Data for locating words and elements —
-*-*-
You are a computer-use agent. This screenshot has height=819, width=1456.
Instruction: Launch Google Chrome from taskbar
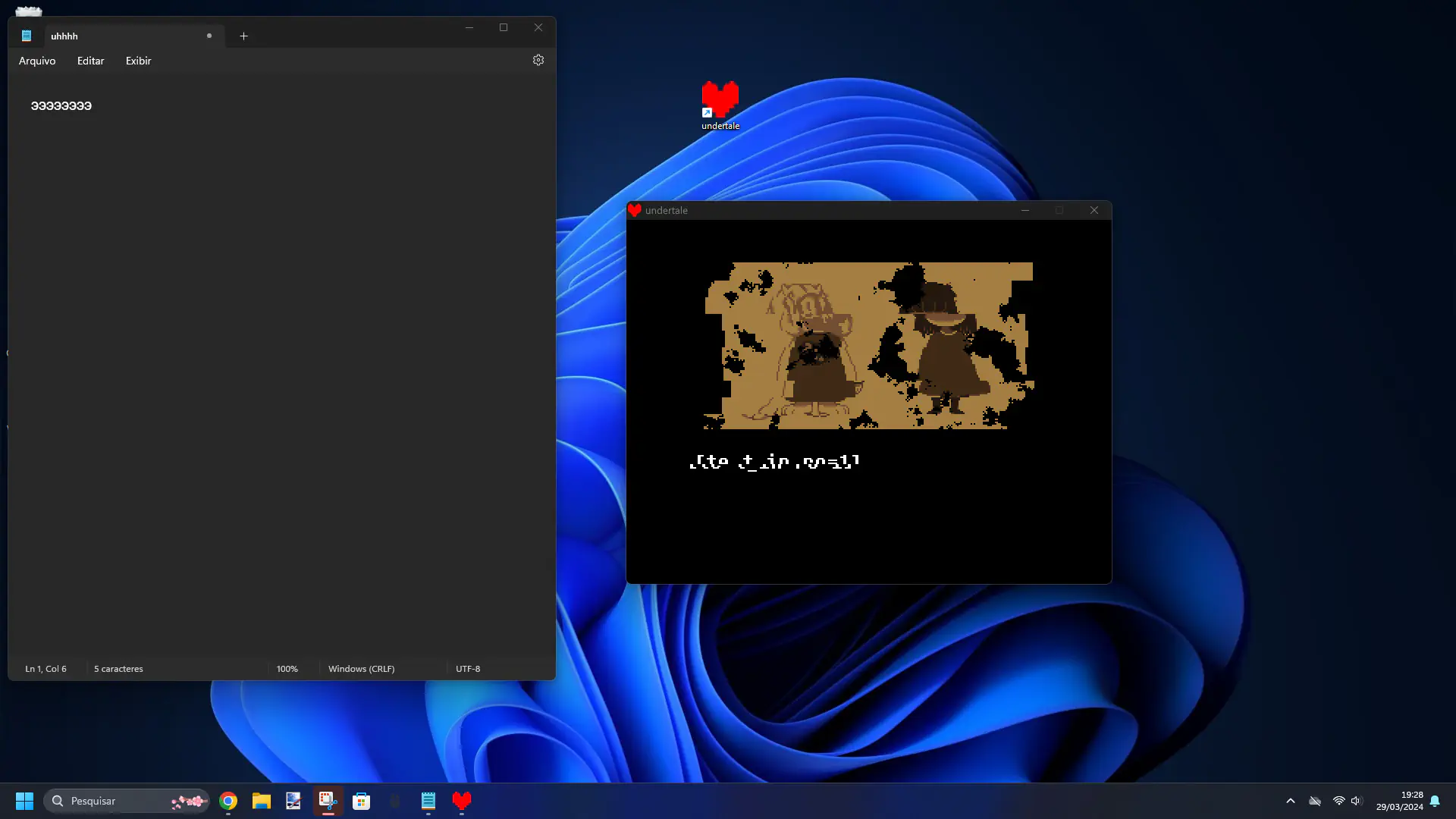[x=228, y=801]
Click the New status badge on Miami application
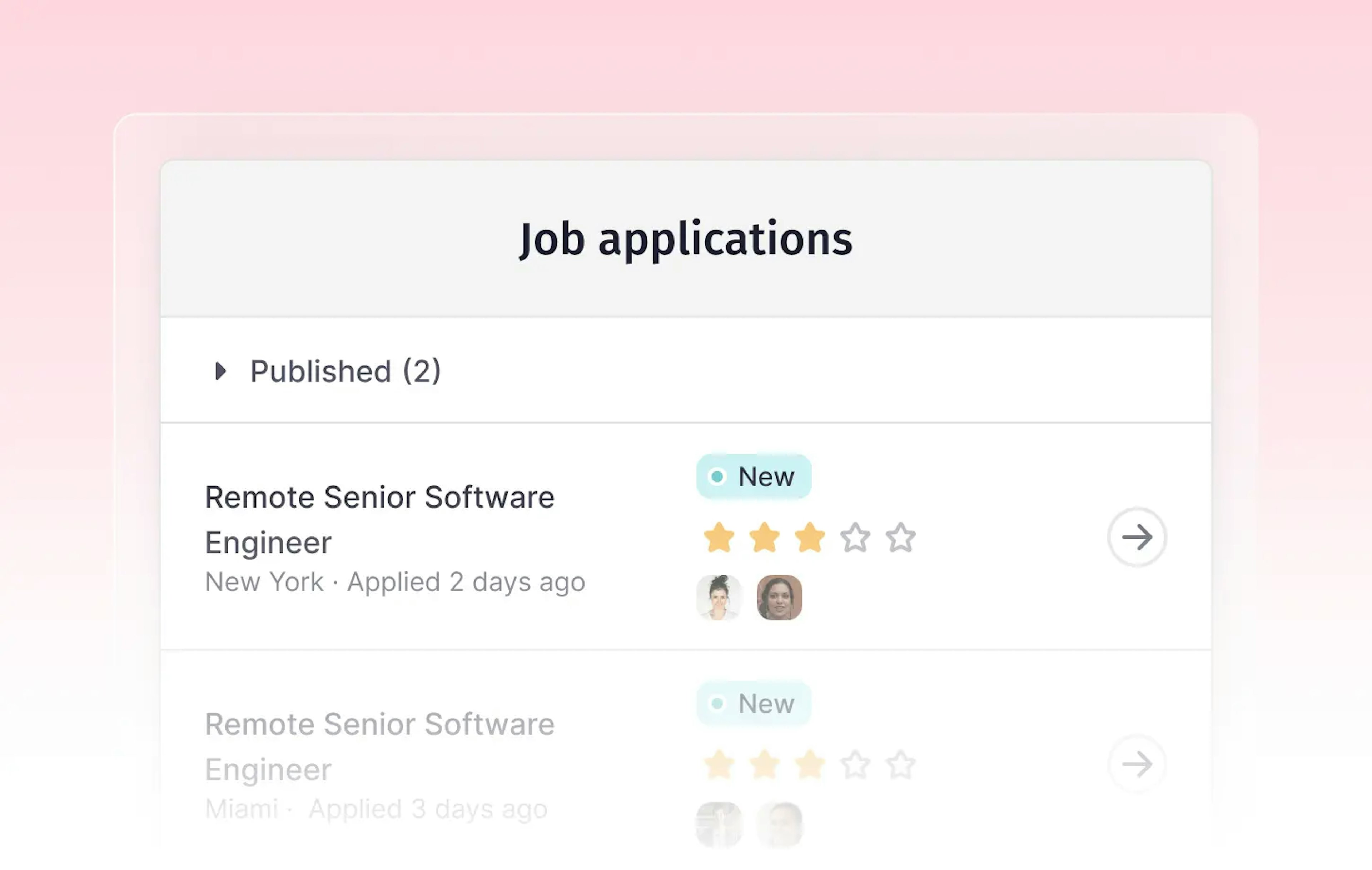The height and width of the screenshot is (870, 1372). tap(753, 703)
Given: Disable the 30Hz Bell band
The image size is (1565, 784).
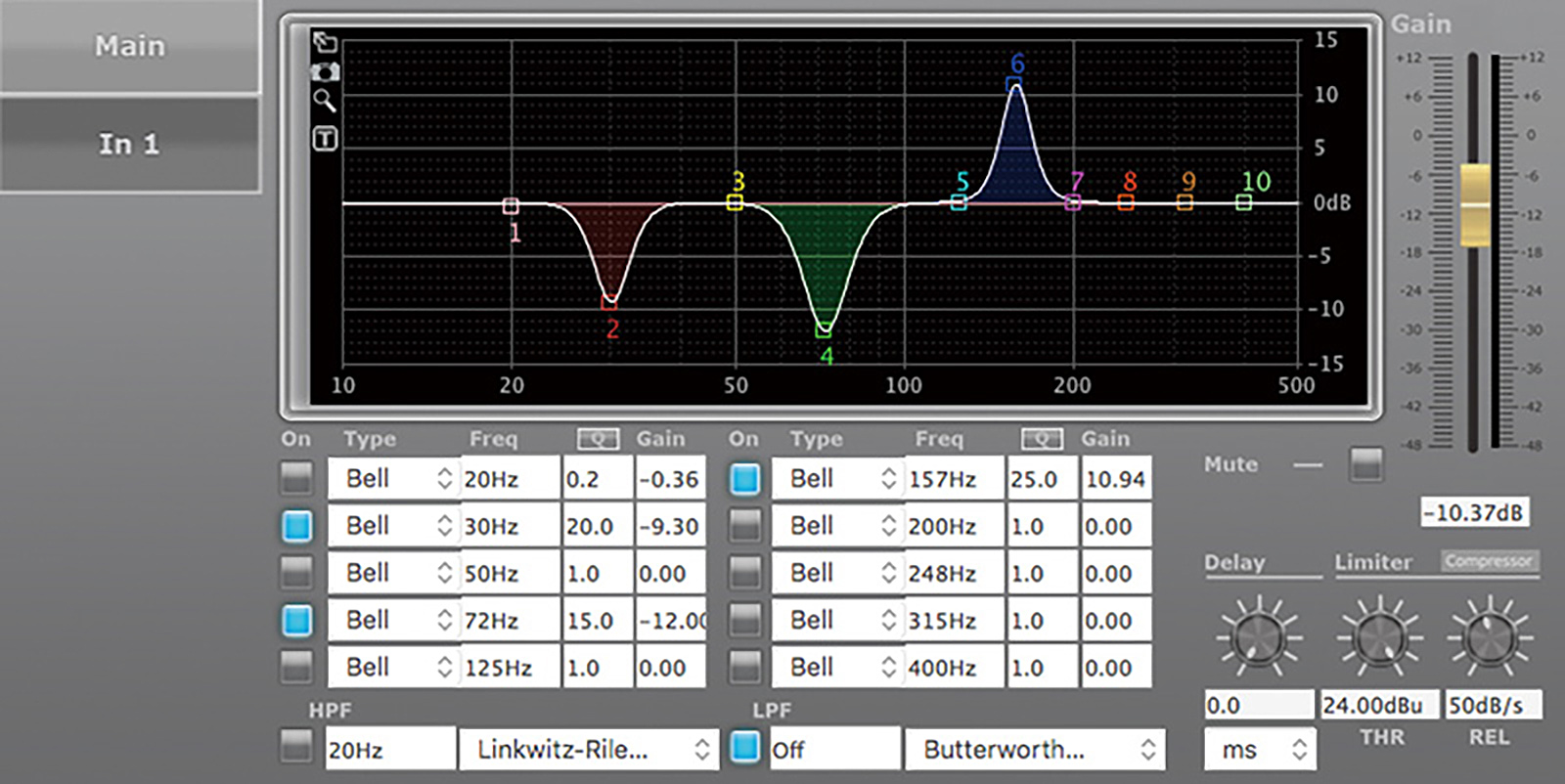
-*-*-
Objective —
Can you copy every line of text in the records above word for word, leaving the pictures out?

Solution to this exercise —
You are a computer-use agent. This screenshot has height=819, width=1456.
Instruction: Launch Google Chrome from taskbar
[x=228, y=801]
Click the New status badge on Miami application
The height and width of the screenshot is (870, 1372). tap(753, 703)
Given: Disable the 30Hz Bell band
The image size is (1565, 784).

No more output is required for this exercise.